- Main street before the border with Niger, 1985.
- Location of In Guezzam commune within In Guezzam Province
- In Guezzam Location of In Guezzam within Algeria
- Coordinates: 19°34′7″N 5°46′20″E﻿ / ﻿19.56861°N 5.77222°E
- Country: Algeria
- Province: In Guezzam
- District: In Guezzam (coextensive)

Government
- • PMA Seats: 7

Area
- • Total: 46,813 km^{2} (18,075 sq mi)
- Elevation: 400 m (1,300 ft)

Population (2008)
- • Total: 7,045
- • Density: 0.1505/km^{2} (0.3898/sq mi)
- Time zone: UTC+01 (CET)
- Postal code: 11130
- ONS code: 1104

= In Guezzam =

In Guezzam (Arabic: إن قزام, lit. lizard springs in Berber) is a town and commune that is the capital of In Guezzam Province, Algeria, on the border with Niger.
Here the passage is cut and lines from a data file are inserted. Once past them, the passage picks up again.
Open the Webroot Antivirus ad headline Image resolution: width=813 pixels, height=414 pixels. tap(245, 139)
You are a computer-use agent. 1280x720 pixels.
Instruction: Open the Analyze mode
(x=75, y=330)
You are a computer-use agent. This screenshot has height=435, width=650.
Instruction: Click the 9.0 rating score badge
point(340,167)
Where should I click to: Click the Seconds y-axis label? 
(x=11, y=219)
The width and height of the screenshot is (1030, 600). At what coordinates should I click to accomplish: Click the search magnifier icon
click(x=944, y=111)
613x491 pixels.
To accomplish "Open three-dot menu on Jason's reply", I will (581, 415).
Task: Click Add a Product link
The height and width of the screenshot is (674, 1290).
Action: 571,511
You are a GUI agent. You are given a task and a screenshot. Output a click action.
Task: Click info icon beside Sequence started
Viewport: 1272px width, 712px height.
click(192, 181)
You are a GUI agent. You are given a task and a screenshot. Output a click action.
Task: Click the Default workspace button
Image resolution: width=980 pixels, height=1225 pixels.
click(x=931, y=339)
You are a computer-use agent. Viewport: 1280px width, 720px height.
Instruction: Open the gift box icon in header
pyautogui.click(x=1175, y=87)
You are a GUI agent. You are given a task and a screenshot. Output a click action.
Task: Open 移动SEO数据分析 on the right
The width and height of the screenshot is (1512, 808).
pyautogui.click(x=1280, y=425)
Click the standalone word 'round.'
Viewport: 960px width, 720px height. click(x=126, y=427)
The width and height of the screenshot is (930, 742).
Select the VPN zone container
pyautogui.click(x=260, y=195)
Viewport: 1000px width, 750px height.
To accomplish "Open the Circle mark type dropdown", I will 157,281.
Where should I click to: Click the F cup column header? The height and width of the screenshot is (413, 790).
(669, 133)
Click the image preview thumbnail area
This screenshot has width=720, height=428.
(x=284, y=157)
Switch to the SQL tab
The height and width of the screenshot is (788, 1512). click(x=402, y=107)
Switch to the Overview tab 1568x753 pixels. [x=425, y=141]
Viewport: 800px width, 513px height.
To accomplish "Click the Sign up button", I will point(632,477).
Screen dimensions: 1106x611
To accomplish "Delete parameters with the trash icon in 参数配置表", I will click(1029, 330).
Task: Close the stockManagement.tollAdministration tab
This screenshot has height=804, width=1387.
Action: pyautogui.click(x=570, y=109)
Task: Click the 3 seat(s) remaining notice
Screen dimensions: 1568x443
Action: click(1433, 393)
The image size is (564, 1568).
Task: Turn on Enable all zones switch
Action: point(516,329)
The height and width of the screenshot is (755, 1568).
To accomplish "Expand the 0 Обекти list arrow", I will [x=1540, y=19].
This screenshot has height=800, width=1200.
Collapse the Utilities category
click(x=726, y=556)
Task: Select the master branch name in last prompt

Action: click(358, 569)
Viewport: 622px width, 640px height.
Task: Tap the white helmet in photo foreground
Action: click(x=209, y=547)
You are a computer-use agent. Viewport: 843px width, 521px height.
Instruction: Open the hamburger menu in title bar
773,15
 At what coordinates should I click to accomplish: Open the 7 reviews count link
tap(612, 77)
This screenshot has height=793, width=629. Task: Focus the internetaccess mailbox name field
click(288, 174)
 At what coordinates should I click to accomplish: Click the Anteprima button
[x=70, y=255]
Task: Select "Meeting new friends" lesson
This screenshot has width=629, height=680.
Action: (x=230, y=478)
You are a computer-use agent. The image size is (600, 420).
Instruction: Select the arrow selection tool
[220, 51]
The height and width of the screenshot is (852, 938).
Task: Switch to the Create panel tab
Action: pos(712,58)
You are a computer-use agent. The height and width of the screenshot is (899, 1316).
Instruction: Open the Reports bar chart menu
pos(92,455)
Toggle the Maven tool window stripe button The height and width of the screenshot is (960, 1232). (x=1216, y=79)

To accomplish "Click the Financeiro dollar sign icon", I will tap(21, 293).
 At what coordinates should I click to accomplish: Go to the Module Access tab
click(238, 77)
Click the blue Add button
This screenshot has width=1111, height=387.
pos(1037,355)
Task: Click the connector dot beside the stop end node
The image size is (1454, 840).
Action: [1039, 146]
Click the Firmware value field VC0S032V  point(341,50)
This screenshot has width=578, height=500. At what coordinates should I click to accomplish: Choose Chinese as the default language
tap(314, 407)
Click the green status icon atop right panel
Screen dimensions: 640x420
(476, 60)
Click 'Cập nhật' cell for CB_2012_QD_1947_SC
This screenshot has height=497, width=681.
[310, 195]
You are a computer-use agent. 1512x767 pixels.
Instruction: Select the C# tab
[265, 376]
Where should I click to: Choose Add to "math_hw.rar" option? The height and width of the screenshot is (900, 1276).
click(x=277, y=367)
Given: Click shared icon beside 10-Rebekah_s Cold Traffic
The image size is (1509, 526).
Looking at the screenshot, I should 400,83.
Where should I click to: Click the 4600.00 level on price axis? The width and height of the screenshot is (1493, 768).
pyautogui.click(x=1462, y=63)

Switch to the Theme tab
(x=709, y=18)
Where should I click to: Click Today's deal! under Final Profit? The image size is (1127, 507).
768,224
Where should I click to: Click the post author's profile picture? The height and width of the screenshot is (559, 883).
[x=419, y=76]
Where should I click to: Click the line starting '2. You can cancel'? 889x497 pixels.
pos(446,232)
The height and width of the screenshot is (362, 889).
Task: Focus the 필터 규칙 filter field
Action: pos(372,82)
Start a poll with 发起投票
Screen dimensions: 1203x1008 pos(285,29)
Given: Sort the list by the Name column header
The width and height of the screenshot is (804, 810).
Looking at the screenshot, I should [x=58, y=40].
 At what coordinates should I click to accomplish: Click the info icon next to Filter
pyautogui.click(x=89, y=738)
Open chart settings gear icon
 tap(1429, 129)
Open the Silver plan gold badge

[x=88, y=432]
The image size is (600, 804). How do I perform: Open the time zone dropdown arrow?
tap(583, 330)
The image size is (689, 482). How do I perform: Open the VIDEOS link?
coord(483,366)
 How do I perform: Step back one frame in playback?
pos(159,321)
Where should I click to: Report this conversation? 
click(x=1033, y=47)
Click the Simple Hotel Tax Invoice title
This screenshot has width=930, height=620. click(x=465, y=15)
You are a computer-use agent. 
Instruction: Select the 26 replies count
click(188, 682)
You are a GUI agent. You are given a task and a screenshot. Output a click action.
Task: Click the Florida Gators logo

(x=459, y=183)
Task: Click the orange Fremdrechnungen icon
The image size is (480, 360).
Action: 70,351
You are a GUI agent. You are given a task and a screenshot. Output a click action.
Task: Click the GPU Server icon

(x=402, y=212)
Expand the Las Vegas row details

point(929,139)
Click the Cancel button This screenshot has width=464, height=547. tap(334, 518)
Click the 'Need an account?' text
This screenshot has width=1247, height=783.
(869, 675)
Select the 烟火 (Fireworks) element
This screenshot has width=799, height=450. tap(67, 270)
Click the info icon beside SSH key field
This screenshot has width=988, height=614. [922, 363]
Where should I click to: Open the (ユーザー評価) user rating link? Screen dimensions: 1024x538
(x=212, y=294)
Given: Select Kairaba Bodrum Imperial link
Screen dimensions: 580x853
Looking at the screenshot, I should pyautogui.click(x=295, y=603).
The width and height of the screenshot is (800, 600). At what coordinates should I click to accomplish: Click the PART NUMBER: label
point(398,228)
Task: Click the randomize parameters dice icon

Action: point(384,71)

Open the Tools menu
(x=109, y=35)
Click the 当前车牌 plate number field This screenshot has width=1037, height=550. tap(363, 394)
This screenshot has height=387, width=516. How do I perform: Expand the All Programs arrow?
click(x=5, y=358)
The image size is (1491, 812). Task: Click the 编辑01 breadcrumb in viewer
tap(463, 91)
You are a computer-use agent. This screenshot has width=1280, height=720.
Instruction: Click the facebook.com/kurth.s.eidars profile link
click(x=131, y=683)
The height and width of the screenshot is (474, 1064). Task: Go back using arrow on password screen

Until 26 November 2019, it was a part of the Tamanrasset Province. The border town on the Niger side is Assamaka. According to the 2008 census it had a population of 7,045, up from 4,938 in 1998, with an annual growth rate of 3.7%, the second highest in the Tamanrasset province's 2008 boundaries.

==History==
The commune of In Guezzam was established on 19 December 1984. The district was established in 1986. On 18 December 2019 it became a provincial capital of the new In Guezzam Province.

Population history

In Guezzam's population growth since 1977:
| Year | Population | Source |
| 1977 | 1 195 | ^{[citation needed]} |
| 1987 | 2 189 | ^{[citation needed]} |
| 1998 | 4 938 | ^{[citation needed]} |
| 2008 (census) | 7,045 |  |

==Geography==

In Guezzam lies in the barren Tanezrouft region of far southern Algeria. The landscape is sandy, with frequent sand dunes interspersed with sandstone outcrops. As the town is located in the southern extremity of the nation, the Gulf of Guinea is closer to it than the Mediterranean coast in the north. The distance from In Guezzam to 11 African capital cities is shorter as the crow flies than the distance to Algiers.

==Climate==

In Guezzam has a hot desert climate (Köppen climate classification BWh), with long, extremely hot summers and short, very warm winters. Despite an extremely dry climate, some occasional rainfall occurs during the months of August and September due to the influence of the far northern edge of the West African Monsoon, unlike most of the Algerian Desert. Averages high temperatures soar during the height of the long summer season, with daytime highs always over 40 °C (104 °F) during nearly 4 months and even above 45 °C (113 °F).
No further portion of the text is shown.